§ **USING THE INFORMATION**
1/ Which distinct years written in digits appear in the piece on the Kariye Camii below? List each year once.
2/ Transcribe the piece on the Kariye Camii below, from "Architectural Review, The, Oct, 2002" up to and including "WALL OF CONSTANTIONPLE.".

TEXT PROVIDED below:

Delight

Architectural Review, The, Oct, 2002 by Peter Davey

AS THE EMPIRE COLLAPSED, BYZANTINE ARTISTS ACHIEVED NEW HEIGHTS OF INSPIRATION WHICH ARE MIRACULOUSLY PRESERVED IN A TINY CHURCH, JUST INSIDE THE GREAT DEFENSIVE WALL OF CONSTANTIONPLE.

Nowhere is the essence of late Byzantine civilization more powerfully distilled than in the Kariye Camii, just inside Constantinople's mighty Theodosian walls near the melancholy ruins of the Blachernae Palace, the official residence of the later emperors,. Somehow, the mosaics and frescoes of the little church were largely preserved when the city became Istanbul and the church a mosque after the Conquest in 1453 (indeed it seems that the icons were not even plastered over until an iconoclastic change of heart in the eighteenth century). Their decay is largely due to the attrition of time.

The church was largely decorated by Theodore Metochites (1270-1332), the Great Logothete - Prime Minster - who was made 'founder' of the Chora monastery of which the church was the center. He determined 'to relate, in mosaics and panting, how the Lord Himself became a mortal man on our behalf. His artists crammed the New Testament story into the tiny spaces, with brilliance and sometimes frenzy: traditionlly static compositions and portraits often became dynamic and individualistic, infected maybe by despair as the empire fell apart. Perhaps the most touching image is of Metochites himself (left), wearing the bizarre sunshade hat of his rank, yearningly presenting his church to Christ.

The church/mosque (now a museum is concisely explained by Robert Ousterhout in The Art of Kariye Camii, Scala Publishers, London, 2002, [pounds sterling]14.92. It shows most of the icons, and is almost as successful a guide to a visit in imagination as it is to the real thing.

End of TEXT PROVIDED.
DATASET ENTRIES below:

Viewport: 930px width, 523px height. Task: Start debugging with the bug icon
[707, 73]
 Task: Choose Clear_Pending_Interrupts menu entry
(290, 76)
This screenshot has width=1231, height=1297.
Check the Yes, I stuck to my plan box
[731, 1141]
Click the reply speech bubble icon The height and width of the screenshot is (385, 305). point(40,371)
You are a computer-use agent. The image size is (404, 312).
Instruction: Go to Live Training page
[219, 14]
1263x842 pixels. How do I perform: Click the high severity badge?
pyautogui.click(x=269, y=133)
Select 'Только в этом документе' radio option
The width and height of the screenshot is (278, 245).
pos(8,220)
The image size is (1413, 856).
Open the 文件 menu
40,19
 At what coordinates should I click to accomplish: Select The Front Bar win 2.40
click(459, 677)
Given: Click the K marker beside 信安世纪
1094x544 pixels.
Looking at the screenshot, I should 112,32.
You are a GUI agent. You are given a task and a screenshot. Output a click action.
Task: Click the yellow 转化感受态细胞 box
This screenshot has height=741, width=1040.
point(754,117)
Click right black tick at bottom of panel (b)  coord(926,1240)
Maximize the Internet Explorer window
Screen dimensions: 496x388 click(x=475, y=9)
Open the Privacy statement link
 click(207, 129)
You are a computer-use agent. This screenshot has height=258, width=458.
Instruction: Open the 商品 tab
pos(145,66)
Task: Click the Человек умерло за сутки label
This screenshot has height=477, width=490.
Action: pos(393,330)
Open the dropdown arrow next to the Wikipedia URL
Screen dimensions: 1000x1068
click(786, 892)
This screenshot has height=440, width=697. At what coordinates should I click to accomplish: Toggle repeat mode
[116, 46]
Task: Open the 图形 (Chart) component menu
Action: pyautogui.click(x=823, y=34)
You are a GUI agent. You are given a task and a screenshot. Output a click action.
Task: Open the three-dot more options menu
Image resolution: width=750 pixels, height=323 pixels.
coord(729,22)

End of DATASET ENTRIES.

§ **EXPECTED RESPONSES**
1/ 1270, 1332, 1453, 2002

2/
Architectural Review, The, Oct, 2002 by Peter Davey

AS THE EMPIRE COLLAPSED, BYZANTINE ARTISTS ACHIEVED NEW HEIGHTS OF INSPIRATION WHICH ARE MIRACULOUSLY PRESERVED IN A TINY CHURCH, JUST INSIDE THE GREAT DEFENSIVE WALL OF CONSTANTIONPLE.